Hospital-based Study: Chiropractic More Effective at Reducing Disability
In a test of Federal guidelines for back pain treatment, doctors assigned patients with acute low back pain to either 4-weeks of hospital-based chiropractic, or to family physician-directed usual care that typically included medications, physical therapy, and exercises. After 8, 16, and even 24 weeks, there was significantly less disability in patients that received chiropractic care.
The findings by Paul B. Bishop, DC, MD, Ph.D. and co-workers were reported in the December 2010 issue of the prestigious orthopedic journal Spine.
Patients treated with chiropractic also received Tylenol and a progressive walking program, whereas family physician-directed usual care included a broad range of medications, injections, physical therapies and exercise recommendations.

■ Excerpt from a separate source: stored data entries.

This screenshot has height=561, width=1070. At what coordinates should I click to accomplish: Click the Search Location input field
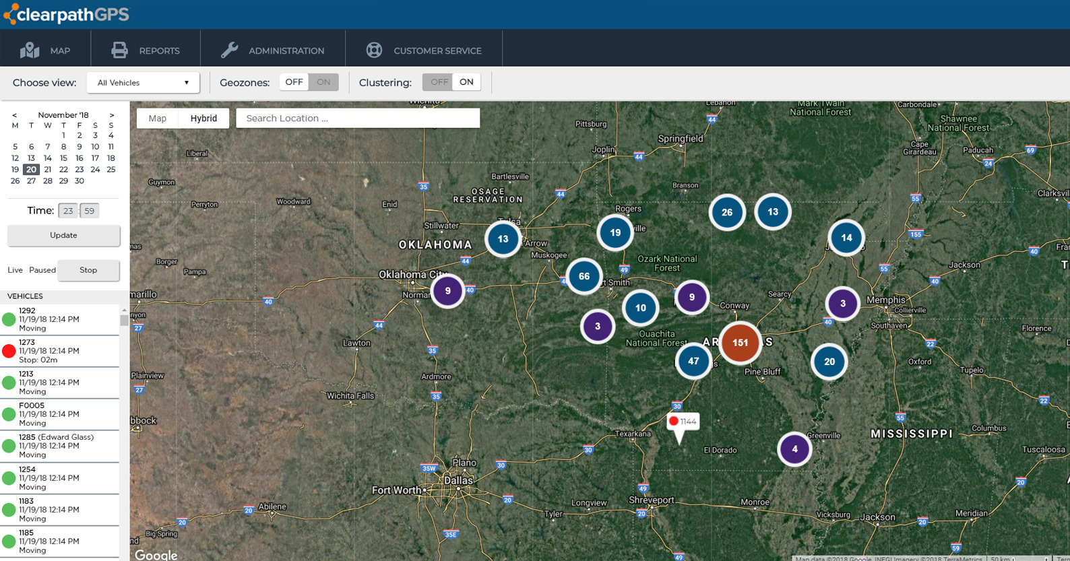click(x=357, y=119)
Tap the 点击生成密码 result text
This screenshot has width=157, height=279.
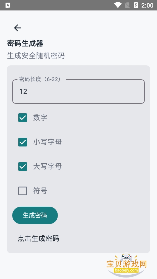pos(38,238)
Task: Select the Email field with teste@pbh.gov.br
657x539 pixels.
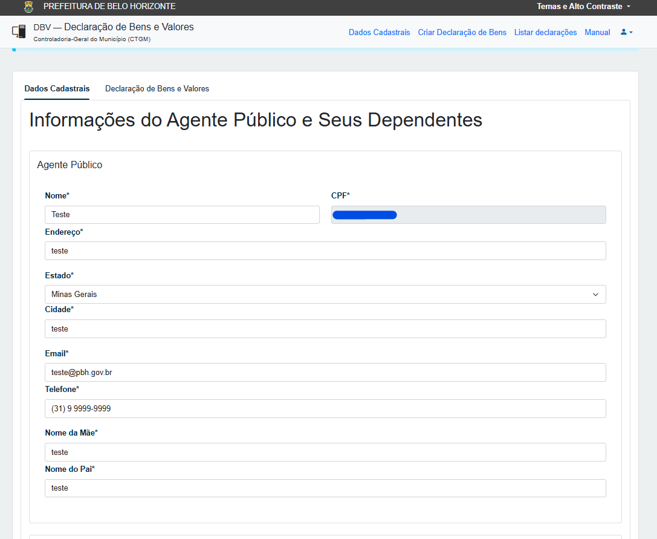Action: [325, 373]
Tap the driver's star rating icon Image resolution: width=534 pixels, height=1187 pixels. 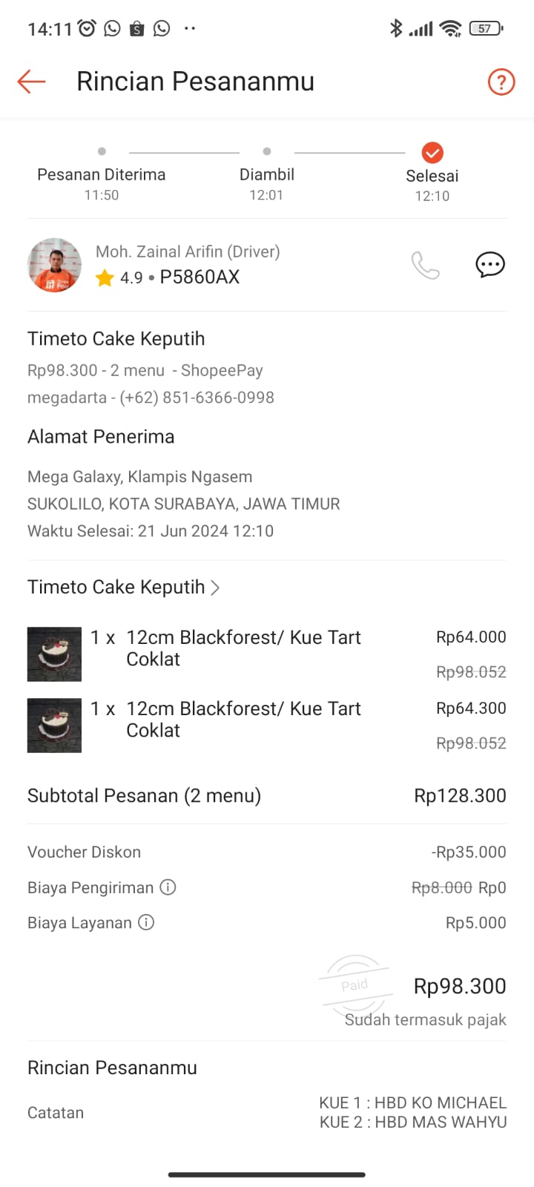click(105, 278)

The current study was the first ever test of the huge Federal treatment guidelines for low back pain that were directed and published by the U.S. Agency for Healthcare Policy and Research (now the U.S. Agency for Healthcare Research and Quality) in December 1994.
At that time a scientific panel, working on behalf of the National Institutes of Health, concluded that a month of spinal manipulation was “safe and effective” for acute low back pain, and also concluded that typical physical therapy was not effective treatment. Further, the guidelines called on physicians to advise patients to stay active instead of confining patients to bed, a practice common prior to 1994.

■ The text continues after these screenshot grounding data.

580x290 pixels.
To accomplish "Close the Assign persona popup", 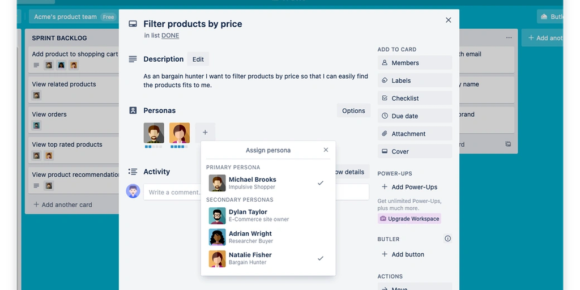I will pos(326,150).
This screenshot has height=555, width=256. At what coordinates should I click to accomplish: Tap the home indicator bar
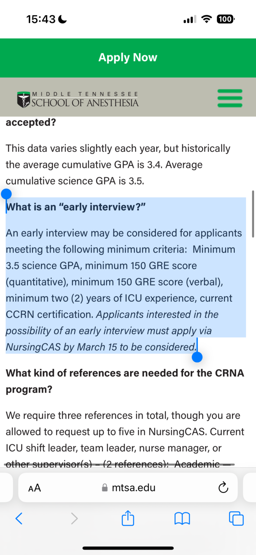(x=128, y=548)
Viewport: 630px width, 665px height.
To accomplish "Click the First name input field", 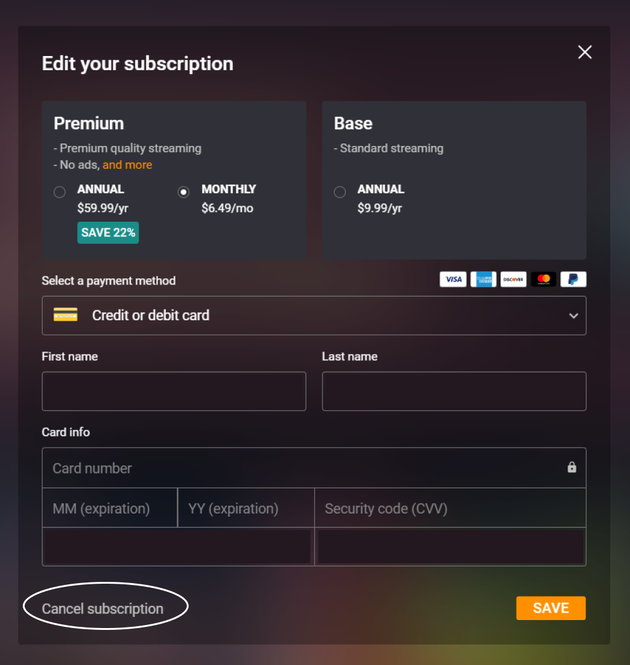I will pyautogui.click(x=174, y=391).
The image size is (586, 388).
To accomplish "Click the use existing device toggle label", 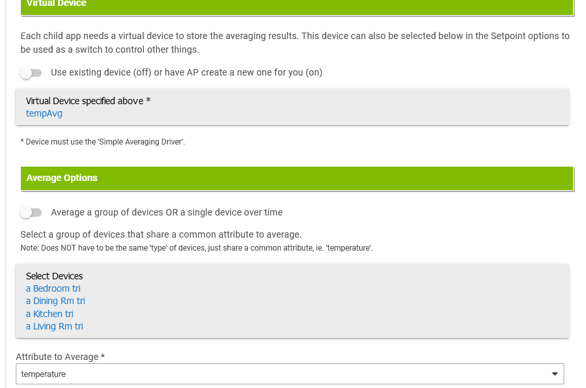I will (186, 72).
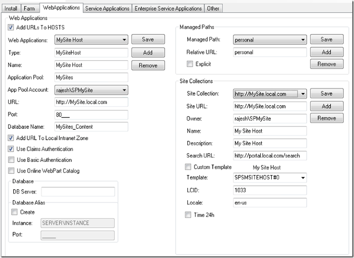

The research comes on the heels of research that demonstrated the largest insurance company in Tennessee paid almost 40% less for chiropractic. Prior studies demonstrated that even chronic and severe back pain cases have longer lasting improvement associated with chiropractic but not physical therapy. Together with findings of greater patient satisfaction, these studies support the idea that chiropractic should be a cornerstone of any national healthcare conservative spine care program.
You should feel confident that whether you are referring your family and friends for chiropractic, or are receiving chiropractic care yourself, you are following the best possible path toward spine health.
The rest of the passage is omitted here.